**Task objective**
Give back every line of the data below exactly.

**Provided material**
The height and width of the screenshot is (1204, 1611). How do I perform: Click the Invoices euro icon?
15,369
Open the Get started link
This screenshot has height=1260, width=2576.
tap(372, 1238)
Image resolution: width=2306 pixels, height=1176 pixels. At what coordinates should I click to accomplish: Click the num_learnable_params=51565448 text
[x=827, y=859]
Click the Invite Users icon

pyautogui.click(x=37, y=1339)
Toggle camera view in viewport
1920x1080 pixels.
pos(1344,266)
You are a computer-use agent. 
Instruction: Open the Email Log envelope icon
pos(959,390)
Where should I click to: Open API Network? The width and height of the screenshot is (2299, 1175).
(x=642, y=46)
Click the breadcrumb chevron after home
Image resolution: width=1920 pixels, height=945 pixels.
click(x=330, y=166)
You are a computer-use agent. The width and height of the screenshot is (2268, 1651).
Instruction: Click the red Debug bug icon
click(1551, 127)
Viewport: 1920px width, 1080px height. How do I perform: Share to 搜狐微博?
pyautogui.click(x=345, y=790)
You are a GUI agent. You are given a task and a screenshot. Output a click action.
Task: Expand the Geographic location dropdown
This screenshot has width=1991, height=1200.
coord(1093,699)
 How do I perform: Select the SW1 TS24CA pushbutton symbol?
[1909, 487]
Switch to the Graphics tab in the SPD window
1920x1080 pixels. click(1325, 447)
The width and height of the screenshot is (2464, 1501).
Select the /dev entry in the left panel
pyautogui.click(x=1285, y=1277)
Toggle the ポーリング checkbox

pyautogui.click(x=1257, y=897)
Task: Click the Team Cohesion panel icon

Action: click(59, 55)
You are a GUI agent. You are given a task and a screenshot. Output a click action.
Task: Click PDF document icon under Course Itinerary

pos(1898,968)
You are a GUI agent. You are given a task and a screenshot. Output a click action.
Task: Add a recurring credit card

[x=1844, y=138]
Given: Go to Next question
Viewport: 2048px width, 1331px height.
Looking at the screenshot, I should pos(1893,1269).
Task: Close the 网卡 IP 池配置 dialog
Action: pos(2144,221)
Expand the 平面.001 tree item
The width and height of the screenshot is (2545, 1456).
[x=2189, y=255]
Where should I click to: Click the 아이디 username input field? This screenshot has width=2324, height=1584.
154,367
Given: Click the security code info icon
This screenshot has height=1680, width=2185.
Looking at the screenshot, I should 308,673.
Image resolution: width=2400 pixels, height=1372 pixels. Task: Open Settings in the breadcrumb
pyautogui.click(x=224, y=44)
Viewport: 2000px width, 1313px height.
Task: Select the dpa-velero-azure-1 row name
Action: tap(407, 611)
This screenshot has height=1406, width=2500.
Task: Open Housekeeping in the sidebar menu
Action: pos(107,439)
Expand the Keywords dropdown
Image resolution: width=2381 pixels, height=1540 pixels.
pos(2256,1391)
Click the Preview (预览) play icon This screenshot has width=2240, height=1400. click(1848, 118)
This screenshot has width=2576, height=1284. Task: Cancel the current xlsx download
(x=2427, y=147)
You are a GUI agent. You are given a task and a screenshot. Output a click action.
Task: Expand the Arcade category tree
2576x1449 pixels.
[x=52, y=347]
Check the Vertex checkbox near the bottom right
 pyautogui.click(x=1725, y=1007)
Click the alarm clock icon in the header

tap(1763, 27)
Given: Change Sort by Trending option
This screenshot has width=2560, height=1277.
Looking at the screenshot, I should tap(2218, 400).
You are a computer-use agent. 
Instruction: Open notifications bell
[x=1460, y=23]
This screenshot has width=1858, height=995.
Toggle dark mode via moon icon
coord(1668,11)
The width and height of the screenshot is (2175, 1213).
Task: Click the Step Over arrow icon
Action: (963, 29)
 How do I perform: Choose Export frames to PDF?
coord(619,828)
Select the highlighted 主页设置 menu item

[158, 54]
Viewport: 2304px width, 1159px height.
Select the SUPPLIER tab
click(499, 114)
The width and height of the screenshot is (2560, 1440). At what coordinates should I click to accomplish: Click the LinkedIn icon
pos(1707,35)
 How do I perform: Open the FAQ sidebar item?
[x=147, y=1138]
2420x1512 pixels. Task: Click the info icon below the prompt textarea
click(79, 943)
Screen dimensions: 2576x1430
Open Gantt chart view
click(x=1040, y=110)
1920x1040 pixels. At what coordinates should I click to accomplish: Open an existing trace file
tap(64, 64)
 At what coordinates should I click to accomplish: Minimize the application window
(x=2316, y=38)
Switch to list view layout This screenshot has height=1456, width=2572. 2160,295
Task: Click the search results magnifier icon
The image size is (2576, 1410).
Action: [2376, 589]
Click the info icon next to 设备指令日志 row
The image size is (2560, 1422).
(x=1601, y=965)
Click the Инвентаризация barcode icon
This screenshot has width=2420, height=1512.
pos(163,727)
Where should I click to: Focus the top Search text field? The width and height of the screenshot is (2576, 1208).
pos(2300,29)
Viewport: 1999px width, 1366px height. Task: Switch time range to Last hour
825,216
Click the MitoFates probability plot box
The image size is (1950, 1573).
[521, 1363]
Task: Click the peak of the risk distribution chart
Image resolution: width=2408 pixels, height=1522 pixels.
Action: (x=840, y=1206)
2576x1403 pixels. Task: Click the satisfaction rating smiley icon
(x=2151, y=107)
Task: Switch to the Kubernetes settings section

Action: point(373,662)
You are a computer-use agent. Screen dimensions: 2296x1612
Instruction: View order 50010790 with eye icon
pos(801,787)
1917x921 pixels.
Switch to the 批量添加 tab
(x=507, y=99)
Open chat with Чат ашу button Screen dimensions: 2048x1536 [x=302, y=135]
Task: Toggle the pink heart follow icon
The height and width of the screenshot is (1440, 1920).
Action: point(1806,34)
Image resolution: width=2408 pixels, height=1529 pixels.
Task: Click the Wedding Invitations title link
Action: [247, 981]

**Result of the exercise**
The height and width of the screenshot is (1204, 1611). How do I perform: Click the Invoices euro icon?
15,369
Open the Get started link
This screenshot has height=1260, width=2576.
tap(372, 1238)
Image resolution: width=2306 pixels, height=1176 pixels. At what coordinates should I click to accomplish: Click the num_learnable_params=51565448 text
[x=827, y=859]
Click the Invite Users icon

pyautogui.click(x=37, y=1339)
Toggle camera view in viewport
1920x1080 pixels.
pos(1344,266)
You are a computer-use agent. 
Instruction: Open the Email Log envelope icon
pos(959,390)
Where should I click to: Open API Network? The width and height of the screenshot is (2299, 1175).
(x=642, y=46)
Click the breadcrumb chevron after home
Image resolution: width=1920 pixels, height=945 pixels.
click(x=330, y=166)
You are a computer-use agent. The width and height of the screenshot is (2268, 1651).
Instruction: Click the red Debug bug icon
click(1551, 127)
Viewport: 1920px width, 1080px height. How do I perform: Share to 搜狐微博?
pyautogui.click(x=345, y=790)
You are a GUI agent. You are given a task and a screenshot. Output a click action.
Task: Expand the Geographic location dropdown
This screenshot has width=1991, height=1200.
coord(1093,699)
 How do I perform: Select the SW1 TS24CA pushbutton symbol?
[1909, 487]
Switch to the Graphics tab in the SPD window
1920x1080 pixels. click(1325, 447)
The width and height of the screenshot is (2464, 1501).
Select the /dev entry in the left panel
pyautogui.click(x=1285, y=1277)
Toggle the ポーリング checkbox

pyautogui.click(x=1257, y=897)
Task: Click the Team Cohesion panel icon

Action: click(59, 55)
You are a GUI agent. You are given a task and a screenshot. Output a click action.
Task: Click PDF document icon under Course Itinerary

pos(1898,968)
You are a GUI agent. You are given a task and a screenshot. Output a click action.
Task: Add a recurring credit card

[x=1844, y=138]
Given: Go to Next question
Viewport: 2048px width, 1331px height.
Looking at the screenshot, I should pos(1893,1269).
Task: Close the 网卡 IP 池配置 dialog
Action: pos(2144,221)
Expand the 平面.001 tree item
The width and height of the screenshot is (2545, 1456).
[x=2189, y=255]
Where should I click to: Click the 아이디 username input field? This screenshot has width=2324, height=1584.
154,367
Given: Click the security code info icon
This screenshot has height=1680, width=2185.
Looking at the screenshot, I should 308,673.
Image resolution: width=2400 pixels, height=1372 pixels. Task: Open Settings in the breadcrumb
pyautogui.click(x=224, y=44)
Viewport: 2000px width, 1313px height.
Task: Select the dpa-velero-azure-1 row name
Action: tap(407, 611)
This screenshot has height=1406, width=2500.
Task: Open Housekeeping in the sidebar menu
Action: pos(107,439)
Expand the Keywords dropdown
Image resolution: width=2381 pixels, height=1540 pixels.
pos(2256,1391)
Click the Preview (预览) play icon This screenshot has width=2240, height=1400. click(1848, 118)
This screenshot has width=2576, height=1284. Task: Cancel the current xlsx download
(x=2427, y=147)
You are a GUI agent. You are given a task and a screenshot. Output a click action.
Task: Expand the Arcade category tree
2576x1449 pixels.
[x=52, y=347]
Check the Vertex checkbox near the bottom right
 pyautogui.click(x=1725, y=1007)
Click the alarm clock icon in the header

tap(1763, 27)
Given: Change Sort by Trending option
This screenshot has width=2560, height=1277.
Looking at the screenshot, I should tap(2218, 400).
You are a computer-use agent. 
Instruction: Open notifications bell
[x=1460, y=23]
This screenshot has width=1858, height=995.
Toggle dark mode via moon icon
coord(1668,11)
The width and height of the screenshot is (2175, 1213).
Task: Click the Step Over arrow icon
Action: (963, 29)
 How do I perform: Choose Export frames to PDF?
coord(619,828)
Select the highlighted 主页设置 menu item

[158, 54]
Viewport: 2304px width, 1159px height.
Select the SUPPLIER tab
click(499, 114)
The width and height of the screenshot is (2560, 1440). At what coordinates should I click to accomplish: Click the LinkedIn icon
pos(1707,35)
 How do I perform: Open the FAQ sidebar item?
[x=147, y=1138]
2420x1512 pixels. Task: Click the info icon below the prompt textarea
click(79, 943)
Screen dimensions: 2576x1430
Open Gantt chart view
click(x=1040, y=110)
1920x1040 pixels. At what coordinates should I click to accomplish: Open an existing trace file
tap(64, 64)
 At what coordinates should I click to accomplish: Minimize the application window
(x=2316, y=38)
Switch to list view layout This screenshot has height=1456, width=2572. 2160,295
Task: Click the search results magnifier icon
The image size is (2576, 1410).
Action: [2376, 589]
Click the info icon next to 设备指令日志 row
The image size is (2560, 1422).
(x=1601, y=965)
Click the Инвентаризация barcode icon
This screenshot has width=2420, height=1512.
pos(163,727)
Where should I click to: Focus the top Search text field? The width and height of the screenshot is (2576, 1208).
pos(2300,29)
Viewport: 1999px width, 1366px height. Task: Switch time range to Last hour
825,216
Click the MitoFates probability plot box
The image size is (1950, 1573).
[521, 1363]
Task: Click the peak of the risk distribution chart
Image resolution: width=2408 pixels, height=1522 pixels.
Action: (x=840, y=1206)
2576x1403 pixels. Task: Click the satisfaction rating smiley icon
(x=2151, y=107)
Task: Switch to the Kubernetes settings section

Action: point(373,662)
You are a computer-use agent. Screen dimensions: 2296x1612
Instruction: View order 50010790 with eye icon
pos(801,787)
1917x921 pixels.
Switch to the 批量添加 tab
(x=507, y=99)
Open chat with Чат ашу button Screen dimensions: 2048x1536 [x=302, y=135]
Task: Toggle the pink heart follow icon
The height and width of the screenshot is (1440, 1920).
Action: point(1806,34)
Image resolution: width=2408 pixels, height=1529 pixels.
Task: Click the Wedding Invitations title link
Action: [247, 981]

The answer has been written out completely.